A Gene Regulatory Model of heterosis and speciation
Peter M. F. Emmrich, Vera Pancaldi, Hannah E. Roberts, Krystyna A. Kelly, David C. Baulcombe
(Submitted on 15 Sep 2013)
Crossing individuals from genetically distinct populations often results in improvements in quantitative traits, such as growth rate, biomass production and stress resistance; this phenomenon is known as heterosis. We have taken a computational approach to explore the mechanisms underlying heterosis, developing a simulation of evolution and hybridization of Gene Regulatory Networks (GRNs) in a Boolean framework. These artificial regulatory networks exhibit biologically realistic topological properties and fitness is measured as the ability of a network to respond to external inputs in the correct way. Our model reproduced experimental observations from the literature on heterosis using only biologically meaningful parameters, such as mutation rates. Hybrid vigor was observed, its extent was seen to increase as parental populations diverged until it collapses when the two populations have become incompatible.
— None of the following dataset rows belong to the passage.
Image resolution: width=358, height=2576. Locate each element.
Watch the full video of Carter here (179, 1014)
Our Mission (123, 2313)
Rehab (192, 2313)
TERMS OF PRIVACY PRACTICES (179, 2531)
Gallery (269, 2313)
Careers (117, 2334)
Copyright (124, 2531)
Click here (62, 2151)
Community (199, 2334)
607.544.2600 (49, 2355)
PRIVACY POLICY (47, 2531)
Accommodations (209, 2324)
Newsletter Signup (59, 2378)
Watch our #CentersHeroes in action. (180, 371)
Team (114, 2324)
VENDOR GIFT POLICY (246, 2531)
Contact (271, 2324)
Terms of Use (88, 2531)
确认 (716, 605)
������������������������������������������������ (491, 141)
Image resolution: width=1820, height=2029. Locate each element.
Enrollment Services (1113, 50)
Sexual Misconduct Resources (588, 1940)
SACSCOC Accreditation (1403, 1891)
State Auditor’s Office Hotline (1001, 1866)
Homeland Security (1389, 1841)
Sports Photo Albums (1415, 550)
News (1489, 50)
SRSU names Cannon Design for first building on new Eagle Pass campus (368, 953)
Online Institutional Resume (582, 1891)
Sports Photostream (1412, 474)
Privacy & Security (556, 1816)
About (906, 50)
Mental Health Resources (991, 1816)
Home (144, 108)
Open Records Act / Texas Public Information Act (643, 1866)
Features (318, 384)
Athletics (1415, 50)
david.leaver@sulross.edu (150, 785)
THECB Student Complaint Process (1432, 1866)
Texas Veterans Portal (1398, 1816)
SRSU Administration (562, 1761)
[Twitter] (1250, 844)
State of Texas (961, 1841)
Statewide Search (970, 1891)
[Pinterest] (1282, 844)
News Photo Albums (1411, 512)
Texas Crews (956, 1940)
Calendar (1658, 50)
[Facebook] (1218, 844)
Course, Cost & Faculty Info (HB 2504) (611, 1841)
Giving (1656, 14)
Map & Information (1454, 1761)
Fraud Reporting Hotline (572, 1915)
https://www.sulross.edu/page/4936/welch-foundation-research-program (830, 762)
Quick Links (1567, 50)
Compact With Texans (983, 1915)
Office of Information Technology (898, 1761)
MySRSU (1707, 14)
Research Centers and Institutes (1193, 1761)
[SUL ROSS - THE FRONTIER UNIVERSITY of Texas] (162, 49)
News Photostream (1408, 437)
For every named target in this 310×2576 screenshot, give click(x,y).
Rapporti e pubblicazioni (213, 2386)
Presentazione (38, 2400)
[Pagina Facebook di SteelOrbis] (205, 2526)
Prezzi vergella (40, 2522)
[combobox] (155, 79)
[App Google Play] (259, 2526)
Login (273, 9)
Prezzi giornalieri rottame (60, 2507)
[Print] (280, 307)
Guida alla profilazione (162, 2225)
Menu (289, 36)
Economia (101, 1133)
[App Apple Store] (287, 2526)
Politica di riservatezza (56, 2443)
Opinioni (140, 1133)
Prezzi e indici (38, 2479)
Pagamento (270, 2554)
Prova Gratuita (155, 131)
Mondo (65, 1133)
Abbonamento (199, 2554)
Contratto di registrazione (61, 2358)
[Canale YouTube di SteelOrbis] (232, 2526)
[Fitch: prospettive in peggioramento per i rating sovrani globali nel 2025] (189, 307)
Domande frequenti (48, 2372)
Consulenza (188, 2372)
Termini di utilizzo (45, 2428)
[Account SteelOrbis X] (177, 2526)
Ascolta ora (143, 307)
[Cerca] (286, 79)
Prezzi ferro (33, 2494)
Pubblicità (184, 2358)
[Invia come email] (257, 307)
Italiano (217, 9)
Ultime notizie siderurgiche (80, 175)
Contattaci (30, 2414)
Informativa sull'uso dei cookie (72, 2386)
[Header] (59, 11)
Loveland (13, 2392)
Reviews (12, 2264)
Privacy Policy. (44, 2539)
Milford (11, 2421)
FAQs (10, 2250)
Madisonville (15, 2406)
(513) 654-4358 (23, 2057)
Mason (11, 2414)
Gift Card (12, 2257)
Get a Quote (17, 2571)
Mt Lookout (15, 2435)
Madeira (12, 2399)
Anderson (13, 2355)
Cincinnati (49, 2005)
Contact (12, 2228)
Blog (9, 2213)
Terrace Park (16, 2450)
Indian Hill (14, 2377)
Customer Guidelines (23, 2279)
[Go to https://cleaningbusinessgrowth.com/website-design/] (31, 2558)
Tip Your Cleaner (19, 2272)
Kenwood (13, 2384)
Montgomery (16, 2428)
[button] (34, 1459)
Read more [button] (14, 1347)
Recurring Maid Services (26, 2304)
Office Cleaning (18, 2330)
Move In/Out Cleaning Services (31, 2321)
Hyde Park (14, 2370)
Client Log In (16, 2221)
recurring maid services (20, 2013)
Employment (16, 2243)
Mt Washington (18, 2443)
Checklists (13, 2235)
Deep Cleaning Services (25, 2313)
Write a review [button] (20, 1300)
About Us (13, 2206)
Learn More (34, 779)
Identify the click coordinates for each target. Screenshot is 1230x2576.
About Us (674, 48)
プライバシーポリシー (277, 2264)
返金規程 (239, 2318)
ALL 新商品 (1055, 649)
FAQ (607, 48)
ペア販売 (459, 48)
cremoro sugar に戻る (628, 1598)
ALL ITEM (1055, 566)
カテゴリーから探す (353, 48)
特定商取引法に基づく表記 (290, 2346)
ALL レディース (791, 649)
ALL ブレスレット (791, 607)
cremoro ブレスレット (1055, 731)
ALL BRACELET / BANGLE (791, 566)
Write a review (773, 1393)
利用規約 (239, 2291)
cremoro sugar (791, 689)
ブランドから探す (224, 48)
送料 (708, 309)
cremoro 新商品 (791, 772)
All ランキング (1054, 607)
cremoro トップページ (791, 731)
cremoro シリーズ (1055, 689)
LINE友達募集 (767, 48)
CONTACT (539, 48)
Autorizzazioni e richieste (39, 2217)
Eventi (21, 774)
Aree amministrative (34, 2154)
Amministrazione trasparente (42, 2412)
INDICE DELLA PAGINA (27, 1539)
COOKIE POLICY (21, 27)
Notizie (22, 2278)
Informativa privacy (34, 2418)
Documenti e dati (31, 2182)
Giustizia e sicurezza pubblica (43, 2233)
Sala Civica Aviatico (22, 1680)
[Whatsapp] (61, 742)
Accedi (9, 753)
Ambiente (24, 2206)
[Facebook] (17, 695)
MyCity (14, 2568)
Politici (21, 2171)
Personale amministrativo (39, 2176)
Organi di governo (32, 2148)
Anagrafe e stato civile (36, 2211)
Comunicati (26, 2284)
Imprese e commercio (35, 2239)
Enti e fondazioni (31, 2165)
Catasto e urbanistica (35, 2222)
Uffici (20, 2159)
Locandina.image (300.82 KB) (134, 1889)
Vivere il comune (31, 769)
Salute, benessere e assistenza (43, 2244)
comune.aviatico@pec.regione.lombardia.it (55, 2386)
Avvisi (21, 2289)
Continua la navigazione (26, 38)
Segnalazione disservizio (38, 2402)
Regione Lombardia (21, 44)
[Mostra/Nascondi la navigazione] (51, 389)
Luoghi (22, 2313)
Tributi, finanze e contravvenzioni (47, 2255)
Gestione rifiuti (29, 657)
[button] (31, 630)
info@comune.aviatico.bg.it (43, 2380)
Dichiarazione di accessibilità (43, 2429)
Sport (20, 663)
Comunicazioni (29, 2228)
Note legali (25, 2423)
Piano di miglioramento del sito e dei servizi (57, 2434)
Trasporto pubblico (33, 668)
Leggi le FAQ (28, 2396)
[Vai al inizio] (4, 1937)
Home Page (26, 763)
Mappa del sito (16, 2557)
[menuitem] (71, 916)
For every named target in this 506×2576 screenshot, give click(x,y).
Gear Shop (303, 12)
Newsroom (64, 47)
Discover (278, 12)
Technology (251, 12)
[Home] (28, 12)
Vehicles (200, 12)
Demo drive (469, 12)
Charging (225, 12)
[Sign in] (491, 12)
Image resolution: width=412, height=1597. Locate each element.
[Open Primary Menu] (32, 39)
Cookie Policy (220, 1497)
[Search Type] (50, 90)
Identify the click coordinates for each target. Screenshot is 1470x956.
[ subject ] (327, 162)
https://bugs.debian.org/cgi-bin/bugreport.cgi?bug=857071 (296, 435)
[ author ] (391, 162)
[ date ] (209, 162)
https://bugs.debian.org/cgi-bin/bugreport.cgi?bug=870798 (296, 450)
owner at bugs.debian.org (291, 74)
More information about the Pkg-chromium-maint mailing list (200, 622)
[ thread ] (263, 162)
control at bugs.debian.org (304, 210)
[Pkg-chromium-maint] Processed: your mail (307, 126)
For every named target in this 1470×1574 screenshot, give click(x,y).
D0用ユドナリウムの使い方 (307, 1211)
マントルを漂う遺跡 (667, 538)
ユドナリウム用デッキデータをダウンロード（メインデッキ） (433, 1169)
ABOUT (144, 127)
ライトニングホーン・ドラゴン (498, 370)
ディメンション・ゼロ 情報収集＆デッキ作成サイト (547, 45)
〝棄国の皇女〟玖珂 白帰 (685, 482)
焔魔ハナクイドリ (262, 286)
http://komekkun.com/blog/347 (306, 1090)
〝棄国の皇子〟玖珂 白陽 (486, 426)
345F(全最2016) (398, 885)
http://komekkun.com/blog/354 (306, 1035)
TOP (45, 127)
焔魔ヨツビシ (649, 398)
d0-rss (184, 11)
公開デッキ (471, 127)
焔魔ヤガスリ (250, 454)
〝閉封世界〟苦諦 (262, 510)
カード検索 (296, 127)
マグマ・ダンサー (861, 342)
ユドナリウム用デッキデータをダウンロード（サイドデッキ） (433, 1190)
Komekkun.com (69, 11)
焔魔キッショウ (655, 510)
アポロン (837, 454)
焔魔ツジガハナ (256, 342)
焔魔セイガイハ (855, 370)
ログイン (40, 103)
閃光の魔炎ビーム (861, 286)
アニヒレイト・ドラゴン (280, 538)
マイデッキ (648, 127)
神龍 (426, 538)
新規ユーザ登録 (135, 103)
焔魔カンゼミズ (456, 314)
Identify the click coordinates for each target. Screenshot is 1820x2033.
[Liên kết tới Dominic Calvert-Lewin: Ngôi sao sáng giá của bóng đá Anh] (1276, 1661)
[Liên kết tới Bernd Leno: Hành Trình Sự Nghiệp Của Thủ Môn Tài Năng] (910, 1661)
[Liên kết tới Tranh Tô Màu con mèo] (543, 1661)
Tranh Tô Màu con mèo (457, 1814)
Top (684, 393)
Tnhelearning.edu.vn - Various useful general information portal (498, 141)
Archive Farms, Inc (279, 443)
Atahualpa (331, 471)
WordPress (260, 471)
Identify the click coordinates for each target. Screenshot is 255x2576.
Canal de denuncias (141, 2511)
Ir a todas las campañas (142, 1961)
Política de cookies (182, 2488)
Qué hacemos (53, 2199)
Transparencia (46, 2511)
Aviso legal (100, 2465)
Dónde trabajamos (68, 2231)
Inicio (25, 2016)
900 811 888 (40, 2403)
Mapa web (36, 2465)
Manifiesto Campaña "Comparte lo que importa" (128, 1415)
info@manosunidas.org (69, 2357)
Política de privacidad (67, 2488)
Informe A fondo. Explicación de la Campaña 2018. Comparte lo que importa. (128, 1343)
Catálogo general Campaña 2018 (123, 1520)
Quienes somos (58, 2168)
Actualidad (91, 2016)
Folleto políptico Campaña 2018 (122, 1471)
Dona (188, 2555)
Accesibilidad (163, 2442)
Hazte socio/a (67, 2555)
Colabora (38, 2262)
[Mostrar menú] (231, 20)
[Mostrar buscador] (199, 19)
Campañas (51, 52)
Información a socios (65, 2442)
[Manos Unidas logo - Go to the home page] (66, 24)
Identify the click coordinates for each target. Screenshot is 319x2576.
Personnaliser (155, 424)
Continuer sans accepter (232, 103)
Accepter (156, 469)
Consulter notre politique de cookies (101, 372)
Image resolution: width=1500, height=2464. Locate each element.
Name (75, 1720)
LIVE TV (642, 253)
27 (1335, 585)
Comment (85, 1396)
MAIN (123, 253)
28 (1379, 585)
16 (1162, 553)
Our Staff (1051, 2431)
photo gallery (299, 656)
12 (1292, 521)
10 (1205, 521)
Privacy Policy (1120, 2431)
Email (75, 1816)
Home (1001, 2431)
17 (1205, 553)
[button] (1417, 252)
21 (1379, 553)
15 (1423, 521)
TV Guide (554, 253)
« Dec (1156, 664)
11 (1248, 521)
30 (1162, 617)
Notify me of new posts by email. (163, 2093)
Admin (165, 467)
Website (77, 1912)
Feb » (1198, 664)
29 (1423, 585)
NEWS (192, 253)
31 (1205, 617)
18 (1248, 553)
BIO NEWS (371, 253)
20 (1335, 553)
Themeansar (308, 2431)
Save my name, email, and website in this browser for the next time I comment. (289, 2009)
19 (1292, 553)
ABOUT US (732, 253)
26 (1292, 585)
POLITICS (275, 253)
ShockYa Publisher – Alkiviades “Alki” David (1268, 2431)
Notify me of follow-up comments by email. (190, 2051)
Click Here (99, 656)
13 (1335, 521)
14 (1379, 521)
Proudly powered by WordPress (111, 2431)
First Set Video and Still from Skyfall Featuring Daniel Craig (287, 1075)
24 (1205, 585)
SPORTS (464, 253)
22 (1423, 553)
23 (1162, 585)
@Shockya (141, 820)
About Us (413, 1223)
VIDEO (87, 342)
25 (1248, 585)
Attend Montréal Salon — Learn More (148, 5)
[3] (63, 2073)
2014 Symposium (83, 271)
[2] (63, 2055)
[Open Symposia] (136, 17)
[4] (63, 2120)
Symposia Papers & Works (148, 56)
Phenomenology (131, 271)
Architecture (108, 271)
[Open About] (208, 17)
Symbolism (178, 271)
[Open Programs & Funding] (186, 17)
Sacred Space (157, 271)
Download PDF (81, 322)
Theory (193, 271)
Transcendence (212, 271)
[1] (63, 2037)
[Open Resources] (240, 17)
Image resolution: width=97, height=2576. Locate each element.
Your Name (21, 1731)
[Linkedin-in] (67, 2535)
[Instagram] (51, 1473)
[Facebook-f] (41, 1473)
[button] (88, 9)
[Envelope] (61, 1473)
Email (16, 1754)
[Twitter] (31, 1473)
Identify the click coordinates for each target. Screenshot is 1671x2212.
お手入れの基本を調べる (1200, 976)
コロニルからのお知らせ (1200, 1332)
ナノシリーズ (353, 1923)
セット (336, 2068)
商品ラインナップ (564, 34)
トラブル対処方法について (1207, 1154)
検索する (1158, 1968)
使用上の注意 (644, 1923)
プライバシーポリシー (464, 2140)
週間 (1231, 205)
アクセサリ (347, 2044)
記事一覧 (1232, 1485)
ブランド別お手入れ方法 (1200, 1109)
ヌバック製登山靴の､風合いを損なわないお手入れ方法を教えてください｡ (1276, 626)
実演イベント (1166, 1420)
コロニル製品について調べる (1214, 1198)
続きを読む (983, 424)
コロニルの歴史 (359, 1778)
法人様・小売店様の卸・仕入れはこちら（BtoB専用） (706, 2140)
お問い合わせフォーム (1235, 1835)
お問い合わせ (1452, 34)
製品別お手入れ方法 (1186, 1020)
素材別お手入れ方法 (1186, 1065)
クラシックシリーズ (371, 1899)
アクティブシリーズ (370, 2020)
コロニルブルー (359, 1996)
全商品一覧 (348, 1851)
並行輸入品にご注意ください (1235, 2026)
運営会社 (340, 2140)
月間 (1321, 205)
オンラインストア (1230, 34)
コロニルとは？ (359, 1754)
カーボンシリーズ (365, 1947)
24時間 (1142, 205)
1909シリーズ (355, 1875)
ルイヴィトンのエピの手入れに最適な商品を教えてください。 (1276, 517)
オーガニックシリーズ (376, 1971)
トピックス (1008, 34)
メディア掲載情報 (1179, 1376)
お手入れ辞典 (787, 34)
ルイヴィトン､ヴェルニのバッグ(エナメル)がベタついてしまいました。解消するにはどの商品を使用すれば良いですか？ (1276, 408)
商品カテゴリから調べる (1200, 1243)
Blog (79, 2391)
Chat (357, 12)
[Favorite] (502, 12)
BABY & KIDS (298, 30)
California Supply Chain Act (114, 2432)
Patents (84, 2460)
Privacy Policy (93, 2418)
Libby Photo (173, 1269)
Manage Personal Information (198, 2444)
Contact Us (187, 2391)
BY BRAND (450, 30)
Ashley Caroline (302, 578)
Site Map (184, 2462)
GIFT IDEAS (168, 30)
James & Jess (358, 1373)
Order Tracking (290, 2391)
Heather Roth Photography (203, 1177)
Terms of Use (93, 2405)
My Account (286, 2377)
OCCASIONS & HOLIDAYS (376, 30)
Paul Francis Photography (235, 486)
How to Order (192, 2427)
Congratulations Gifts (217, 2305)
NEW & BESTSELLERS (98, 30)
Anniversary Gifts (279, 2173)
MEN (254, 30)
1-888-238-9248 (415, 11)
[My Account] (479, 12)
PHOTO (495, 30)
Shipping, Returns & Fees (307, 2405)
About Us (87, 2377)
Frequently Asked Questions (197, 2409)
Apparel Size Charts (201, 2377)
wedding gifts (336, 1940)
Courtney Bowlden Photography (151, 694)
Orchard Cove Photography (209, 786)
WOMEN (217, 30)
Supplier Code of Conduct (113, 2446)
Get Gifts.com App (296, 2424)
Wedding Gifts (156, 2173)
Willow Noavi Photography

Thus, the model also describes a process of speciation and links it to collapsing hybrid fitness due to genetic incompatibility of the separated populations. We also reproduce for the first time in a model the fact that hybrid vigor cannot easily be fixed by crossing hybrids, which is currently an important drawback of the use of hybrid crops. The simulation allows us to study the effects of three standard models for the genetic basis of heterosis, dominance, over-dominance, and epistasis. In our simulation over-dominance is the main factor contributing to hybrid vigour, whereas under-dominance and epistatic incompatibility are responsible for the fitness collapse. As the parental populations diverge, a single mutation can determine an almost sudden incompatibility leading to low fitness hybrids.